AN ENSEMBLE OF FEATURE SELECTION WITH DEEP LEARNING BASED AUTOMATED TAMIL DOCUMENT CLASSIFICATION MODELS An Ensemble of Feature Selection with Deep Learning based Automated Tamil Document Classification Models (original) (raw)

In recent times, the exponential growth of the Internet has resulted to an enormous number of electronic documents in several regional languages apart from English. Numerous documents in Tamil language are being generated from news, blogs, eBooks, and entertainment, the automated classification of Tamil documents is needed. Since the automated Tamil document classification is not discovered proficiently, this study focuses on the development of deep learning (DL) models for Tamil document classification. This paper introduces an ensemble of feature selection with DL based classification models for Tamil documents. The presented model primarily involves preprocessing to remove the unwanted data and improve the data quality to a certain extent. Besides, term frequency-inverse document frequency (TF-IDF) approach is used to extract the features from the Tamil documents. In addition, two feature selection (FS) techniques namely Chi Squared(CS) and Extra Tree (ET) Classifier models are employed.

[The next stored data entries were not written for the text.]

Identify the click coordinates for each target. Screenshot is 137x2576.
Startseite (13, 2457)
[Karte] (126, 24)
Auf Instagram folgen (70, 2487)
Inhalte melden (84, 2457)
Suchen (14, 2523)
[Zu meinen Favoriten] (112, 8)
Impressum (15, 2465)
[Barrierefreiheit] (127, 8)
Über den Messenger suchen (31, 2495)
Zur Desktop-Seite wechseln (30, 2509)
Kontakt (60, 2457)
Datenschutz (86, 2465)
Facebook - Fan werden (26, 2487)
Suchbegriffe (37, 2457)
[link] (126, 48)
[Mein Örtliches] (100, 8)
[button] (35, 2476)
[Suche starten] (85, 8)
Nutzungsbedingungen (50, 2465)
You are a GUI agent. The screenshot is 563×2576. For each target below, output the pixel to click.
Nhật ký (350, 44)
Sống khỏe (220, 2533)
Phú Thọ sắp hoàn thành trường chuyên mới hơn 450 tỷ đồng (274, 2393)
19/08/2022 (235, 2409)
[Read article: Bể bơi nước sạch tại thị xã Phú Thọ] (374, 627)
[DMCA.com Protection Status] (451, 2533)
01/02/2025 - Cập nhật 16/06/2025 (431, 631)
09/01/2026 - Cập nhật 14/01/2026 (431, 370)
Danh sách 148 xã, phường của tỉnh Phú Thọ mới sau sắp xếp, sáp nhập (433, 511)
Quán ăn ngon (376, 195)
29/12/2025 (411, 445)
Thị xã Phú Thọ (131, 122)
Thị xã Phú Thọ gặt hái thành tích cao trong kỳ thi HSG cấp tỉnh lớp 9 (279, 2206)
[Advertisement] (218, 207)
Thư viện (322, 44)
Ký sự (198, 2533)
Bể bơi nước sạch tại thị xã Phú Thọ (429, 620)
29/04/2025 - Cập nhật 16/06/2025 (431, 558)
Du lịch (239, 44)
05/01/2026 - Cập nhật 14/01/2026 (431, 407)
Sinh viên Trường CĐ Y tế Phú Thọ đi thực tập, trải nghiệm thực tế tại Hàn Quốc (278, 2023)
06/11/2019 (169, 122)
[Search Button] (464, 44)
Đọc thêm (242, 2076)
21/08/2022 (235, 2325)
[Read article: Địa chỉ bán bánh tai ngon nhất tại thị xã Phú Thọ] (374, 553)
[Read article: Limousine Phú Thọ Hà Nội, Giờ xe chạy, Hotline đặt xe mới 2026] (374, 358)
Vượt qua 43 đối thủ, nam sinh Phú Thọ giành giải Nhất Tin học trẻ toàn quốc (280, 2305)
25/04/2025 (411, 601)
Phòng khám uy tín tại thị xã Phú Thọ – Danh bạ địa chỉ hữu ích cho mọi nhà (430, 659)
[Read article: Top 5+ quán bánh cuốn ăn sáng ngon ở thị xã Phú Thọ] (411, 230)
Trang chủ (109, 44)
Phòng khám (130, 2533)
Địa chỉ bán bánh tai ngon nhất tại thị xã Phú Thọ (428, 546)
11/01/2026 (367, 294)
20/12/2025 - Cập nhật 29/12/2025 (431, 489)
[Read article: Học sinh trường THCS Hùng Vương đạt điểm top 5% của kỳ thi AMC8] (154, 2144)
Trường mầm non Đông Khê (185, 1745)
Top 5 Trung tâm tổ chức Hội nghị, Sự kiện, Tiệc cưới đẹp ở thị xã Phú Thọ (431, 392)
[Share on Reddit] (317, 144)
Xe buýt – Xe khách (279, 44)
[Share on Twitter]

The proposed method also uses deep neural network (DNN) and convolutional neural network (CNN) models for classification purposes. A detailed experimentation analysis takes place using a Tamil document dataset gathered by our own. The experimental values showcased that the ETFS-CNN model has obtained effective classification outcome with the maximum accuracy of 90%, precision of 90.57%, recall of 90%, and F-score of 89.89%.